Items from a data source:
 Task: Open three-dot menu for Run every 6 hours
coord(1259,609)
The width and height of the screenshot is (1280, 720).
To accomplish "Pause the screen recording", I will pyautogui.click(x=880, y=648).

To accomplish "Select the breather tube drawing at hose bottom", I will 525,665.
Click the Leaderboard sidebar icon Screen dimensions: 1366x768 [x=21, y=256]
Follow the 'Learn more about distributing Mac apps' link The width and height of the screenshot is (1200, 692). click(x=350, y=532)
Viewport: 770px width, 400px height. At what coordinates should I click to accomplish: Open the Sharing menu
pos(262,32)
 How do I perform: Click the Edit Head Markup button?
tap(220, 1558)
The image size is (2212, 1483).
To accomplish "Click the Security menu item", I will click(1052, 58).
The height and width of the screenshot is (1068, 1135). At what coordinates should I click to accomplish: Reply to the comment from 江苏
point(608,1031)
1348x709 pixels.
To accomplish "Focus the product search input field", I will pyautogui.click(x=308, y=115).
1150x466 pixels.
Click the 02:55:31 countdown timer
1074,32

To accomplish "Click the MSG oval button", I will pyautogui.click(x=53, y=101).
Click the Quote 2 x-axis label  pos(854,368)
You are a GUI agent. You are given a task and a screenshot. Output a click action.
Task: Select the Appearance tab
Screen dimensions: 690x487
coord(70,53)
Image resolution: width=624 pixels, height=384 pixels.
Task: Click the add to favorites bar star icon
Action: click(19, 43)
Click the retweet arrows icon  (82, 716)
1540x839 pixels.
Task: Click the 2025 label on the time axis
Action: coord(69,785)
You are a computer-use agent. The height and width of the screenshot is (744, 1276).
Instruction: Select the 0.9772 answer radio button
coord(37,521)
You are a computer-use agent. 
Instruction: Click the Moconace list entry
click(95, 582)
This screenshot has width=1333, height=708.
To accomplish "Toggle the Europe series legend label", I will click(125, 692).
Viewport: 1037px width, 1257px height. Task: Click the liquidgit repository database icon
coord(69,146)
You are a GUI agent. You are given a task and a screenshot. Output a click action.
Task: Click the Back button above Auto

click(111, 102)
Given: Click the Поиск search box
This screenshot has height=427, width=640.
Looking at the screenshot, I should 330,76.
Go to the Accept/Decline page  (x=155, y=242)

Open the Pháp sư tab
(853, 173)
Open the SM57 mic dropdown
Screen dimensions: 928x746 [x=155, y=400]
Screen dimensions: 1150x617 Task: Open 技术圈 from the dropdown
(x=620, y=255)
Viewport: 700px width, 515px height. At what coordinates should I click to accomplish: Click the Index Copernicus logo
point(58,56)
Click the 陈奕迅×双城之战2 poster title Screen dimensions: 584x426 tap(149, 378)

Problem description: Please copy out each record, character for character.

Solution:
 Task: Open three-dot menu for Run every 6 hours
coord(1259,609)
The width and height of the screenshot is (1280, 720).
To accomplish "Pause the screen recording", I will pyautogui.click(x=880, y=648).

To accomplish "Select the breather tube drawing at hose bottom", I will 525,665.
Click the Leaderboard sidebar icon Screen dimensions: 1366x768 [x=21, y=256]
Follow the 'Learn more about distributing Mac apps' link The width and height of the screenshot is (1200, 692). click(x=350, y=532)
Viewport: 770px width, 400px height. At what coordinates should I click to accomplish: Open the Sharing menu
pos(262,32)
 How do I perform: Click the Edit Head Markup button?
tap(220, 1558)
The image size is (2212, 1483).
To accomplish "Click the Security menu item", I will click(1052, 58).
The height and width of the screenshot is (1068, 1135). At what coordinates should I click to accomplish: Reply to the comment from 江苏
point(608,1031)
1348x709 pixels.
To accomplish "Focus the product search input field", I will pyautogui.click(x=308, y=115).
1150x466 pixels.
Click the 02:55:31 countdown timer
1074,32

To accomplish "Click the MSG oval button", I will pyautogui.click(x=53, y=101).
Click the Quote 2 x-axis label  pos(854,368)
You are a GUI agent. You are given a task and a screenshot. Output a click action.
Task: Select the Appearance tab
Screen dimensions: 690x487
coord(70,53)
Image resolution: width=624 pixels, height=384 pixels.
Task: Click the add to favorites bar star icon
Action: click(19, 43)
Click the retweet arrows icon  (82, 716)
1540x839 pixels.
Task: Click the 2025 label on the time axis
Action: coord(69,785)
You are a computer-use agent. The height and width of the screenshot is (744, 1276).
Instruction: Select the 0.9772 answer radio button
coord(37,521)
You are a computer-use agent. 
Instruction: Click the Moconace list entry
click(95, 582)
This screenshot has width=1333, height=708.
To accomplish "Toggle the Europe series legend label", I will click(125, 692).
Viewport: 1037px width, 1257px height. Task: Click the liquidgit repository database icon
coord(69,146)
You are a GUI agent. You are given a task and a screenshot. Output a click action.
Task: Click the Back button above Auto

click(111, 102)
Given: Click the Поиск search box
This screenshot has height=427, width=640.
Looking at the screenshot, I should 330,76.
Go to the Accept/Decline page  (x=155, y=242)

Open the Pháp sư tab
(853, 173)
Open the SM57 mic dropdown
Screen dimensions: 928x746 [x=155, y=400]
Screen dimensions: 1150x617 Task: Open 技术圈 from the dropdown
(x=620, y=255)
Viewport: 700px width, 515px height. At what coordinates should I click to accomplish: Click the Index Copernicus logo
point(58,56)
Click the 陈奕迅×双城之战2 poster title Screen dimensions: 584x426 tap(149, 378)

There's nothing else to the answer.